INPUT:

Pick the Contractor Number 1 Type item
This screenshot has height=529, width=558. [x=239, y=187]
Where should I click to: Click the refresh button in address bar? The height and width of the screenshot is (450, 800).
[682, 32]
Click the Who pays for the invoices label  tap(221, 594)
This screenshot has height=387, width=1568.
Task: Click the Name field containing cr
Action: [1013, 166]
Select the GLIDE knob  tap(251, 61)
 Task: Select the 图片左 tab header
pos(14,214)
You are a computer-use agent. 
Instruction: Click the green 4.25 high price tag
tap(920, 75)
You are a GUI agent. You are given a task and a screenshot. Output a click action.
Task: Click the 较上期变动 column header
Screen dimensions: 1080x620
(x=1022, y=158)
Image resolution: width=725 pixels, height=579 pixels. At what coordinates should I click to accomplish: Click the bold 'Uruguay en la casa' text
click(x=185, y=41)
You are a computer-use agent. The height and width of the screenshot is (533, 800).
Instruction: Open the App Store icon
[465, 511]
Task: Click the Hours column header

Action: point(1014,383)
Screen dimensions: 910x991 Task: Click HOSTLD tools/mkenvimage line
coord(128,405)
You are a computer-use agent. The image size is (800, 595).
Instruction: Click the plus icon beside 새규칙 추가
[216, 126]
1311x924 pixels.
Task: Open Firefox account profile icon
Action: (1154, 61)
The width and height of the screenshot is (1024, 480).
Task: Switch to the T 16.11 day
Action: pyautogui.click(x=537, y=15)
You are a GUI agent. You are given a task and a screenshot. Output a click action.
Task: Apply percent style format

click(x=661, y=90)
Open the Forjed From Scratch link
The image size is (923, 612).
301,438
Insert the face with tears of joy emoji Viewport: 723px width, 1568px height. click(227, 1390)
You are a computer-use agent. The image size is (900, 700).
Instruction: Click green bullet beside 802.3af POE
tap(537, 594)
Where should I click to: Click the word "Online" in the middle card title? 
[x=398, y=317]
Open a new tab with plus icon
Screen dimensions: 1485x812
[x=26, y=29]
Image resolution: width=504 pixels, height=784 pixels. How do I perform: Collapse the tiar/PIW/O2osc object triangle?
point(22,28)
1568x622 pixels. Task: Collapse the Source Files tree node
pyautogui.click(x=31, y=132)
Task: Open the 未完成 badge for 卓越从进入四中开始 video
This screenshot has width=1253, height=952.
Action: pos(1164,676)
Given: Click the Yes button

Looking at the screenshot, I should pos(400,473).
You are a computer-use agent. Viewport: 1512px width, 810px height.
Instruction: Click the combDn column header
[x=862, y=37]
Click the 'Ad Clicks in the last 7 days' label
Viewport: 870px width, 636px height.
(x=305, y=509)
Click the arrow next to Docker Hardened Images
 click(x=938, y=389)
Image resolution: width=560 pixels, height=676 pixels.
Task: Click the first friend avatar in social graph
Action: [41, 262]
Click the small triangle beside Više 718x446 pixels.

ASSIGNED TASK: Quote the material exactly, leaving nothing out.

EXERCISE RESULT:
Pick the Contractor Number 1 Type item
This screenshot has height=529, width=558. [x=239, y=187]
Where should I click to: Click the refresh button in address bar? The height and width of the screenshot is (450, 800).
[682, 32]
Click the Who pays for the invoices label  tap(221, 594)
This screenshot has height=387, width=1568.
Task: Click the Name field containing cr
Action: [1013, 166]
Select the GLIDE knob  tap(251, 61)
 Task: Select the 图片左 tab header
pos(14,214)
You are a computer-use agent. 
Instruction: Click the green 4.25 high price tag
tap(920, 75)
You are a GUI agent. You are given a task and a screenshot. Output a click action.
Task: Click the 较上期变动 column header
Screen dimensions: 1080x620
(x=1022, y=158)
Image resolution: width=725 pixels, height=579 pixels. At what coordinates should I click to accomplish: Click the bold 'Uruguay en la casa' text
click(x=185, y=41)
You are a computer-use agent. The height and width of the screenshot is (533, 800).
Instruction: Open the App Store icon
[465, 511]
Task: Click the Hours column header

Action: point(1014,383)
Screen dimensions: 910x991 Task: Click HOSTLD tools/mkenvimage line
coord(128,405)
You are a computer-use agent. The image size is (800, 595).
Instruction: Click the plus icon beside 새규칙 추가
[216, 126]
1311x924 pixels.
Task: Open Firefox account profile icon
Action: (1154, 61)
The width and height of the screenshot is (1024, 480).
Task: Switch to the T 16.11 day
Action: pyautogui.click(x=537, y=15)
You are a GUI agent. You are given a task and a screenshot. Output a click action.
Task: Apply percent style format

click(x=661, y=90)
Open the Forjed From Scratch link
The image size is (923, 612).
301,438
Insert the face with tears of joy emoji Viewport: 723px width, 1568px height. click(227, 1390)
You are a computer-use agent. The image size is (900, 700).
Instruction: Click green bullet beside 802.3af POE
tap(537, 594)
Where should I click to: Click the word "Online" in the middle card title? 
[x=398, y=317]
Open a new tab with plus icon
Screen dimensions: 1485x812
[x=26, y=29]
Image resolution: width=504 pixels, height=784 pixels. How do I perform: Collapse the tiar/PIW/O2osc object triangle?
point(22,28)
1568x622 pixels. Task: Collapse the Source Files tree node
pyautogui.click(x=31, y=132)
Task: Open the 未完成 badge for 卓越从进入四中开始 video
This screenshot has width=1253, height=952.
Action: pos(1164,676)
Given: Click the Yes button

Looking at the screenshot, I should pos(400,473).
You are a computer-use agent. Viewport: 1512px width, 810px height.
Instruction: Click the combDn column header
[x=862, y=37]
Click the 'Ad Clicks in the last 7 days' label
Viewport: 870px width, 636px height.
(x=305, y=509)
Click the arrow next to Docker Hardened Images
 click(x=938, y=389)
Image resolution: width=560 pixels, height=676 pixels.
Task: Click the first friend avatar in social graph
Action: [41, 262]
Click the small triangle beside Više 718x446 pixels.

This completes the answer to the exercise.